One practical step Ellsberg advocated was the elimination of ICBMs. Rather than spending $100 billion for a replacement of the Minuteman 3 missile, he argued land-based missiles like ICBMs are outdated and especially dangerous. Once launched they cannot be called back. In a crisis, the decision to launch can jam up a President who has maybe a 10 minute window to decide how to respond to a possible nuclear attack. The same timeframe does not exist for nuclear subs or planes, They can be called back.
Our technology is not that perfect. False alarms can lead to nuclear scrambling. On one occasion a flock of Canadian geese activated the Distant Early Warning Line. The birds were interpreted as a Soviet bomber attack. ICBMs leave too little room for any kind of reasoned launch or not launch decision.
Ellsberg says ICBMs should have been eliminated 50 years ago but companies like Northrup Grumman (that have the government ICBM contract) see huge profits in the production of the Sentinel, the Minuteman 3 replacement. The military-industrial complex thrives on an endless supply of new weapons systems.
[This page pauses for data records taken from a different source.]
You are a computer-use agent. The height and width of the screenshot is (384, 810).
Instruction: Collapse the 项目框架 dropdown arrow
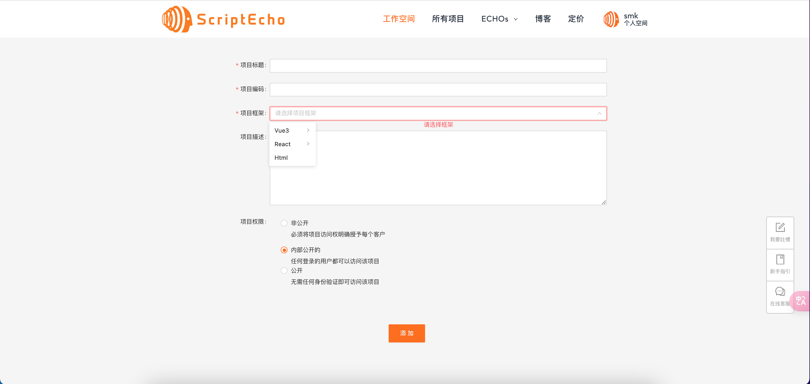coord(599,114)
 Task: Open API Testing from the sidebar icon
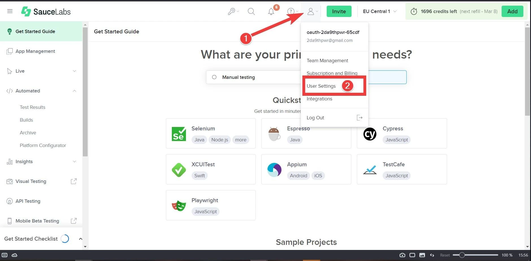[10, 201]
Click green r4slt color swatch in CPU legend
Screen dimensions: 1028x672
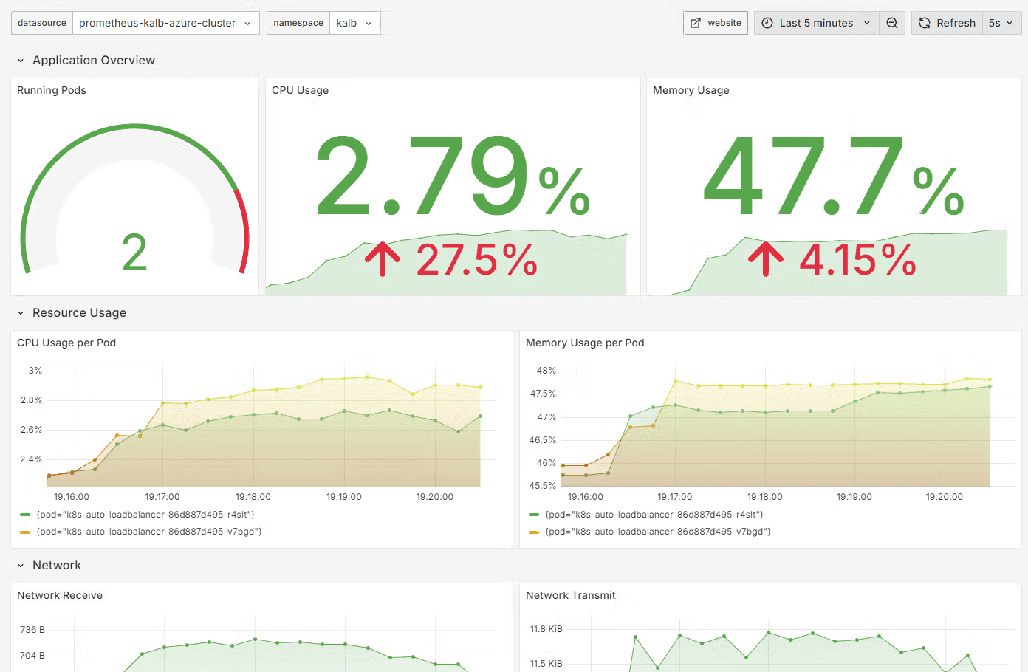coord(25,515)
At the end of The Doomsday Machine, along with eliminating ICBMs, Elsberg lists some other proposals:
- A U.S. no-first use policy
- A probing investigative hearing on our war plan in the light of nuclear winter
- Forgoing delusions of pre-emptive damage-limiting by our first-strike forces
- Giving up the profits, jobs and alliance hegemony based on maintaining that pretense
- Otherwise dismantling the American Doomsday Machine
Ellsberg says both political parties oppose every one of these measures. Officials and elites in both parties “consciously support militarism, American hegemony, and arms production and sales”. There is a too casual and cavalier attitude about war. Fantasies of victory override any consideration of human tolls.
Right until the end of his life, Ellsberg critiqued the hawkishness that pushes for total victory whether it is in Ukraine or with China. Diplomacy is sidelined in favor of dreams of conquest. This is a very old and tragic human story. The anti-nuclear activist Helen Caldicott once wrote a book titled Sleepwalking to Armegeddon. That title remains an apt description of our present reality.
This account makes me realize how bravely undaunted Ellsberg was throughout his who
It’s interesting how the profiteers market deadly products. Cigarettes are cool and not so bad for you. Gas-guzzling trucks are manly and patriotic. Guns and nukes make us safer. And there are always so many buyers!
Nukes make us safer is a pretty big stretch
That’s for sure. Remember how the idea that enough of them to achieve “mutual assured destruction” would keep anyone from using them? People actually bought that.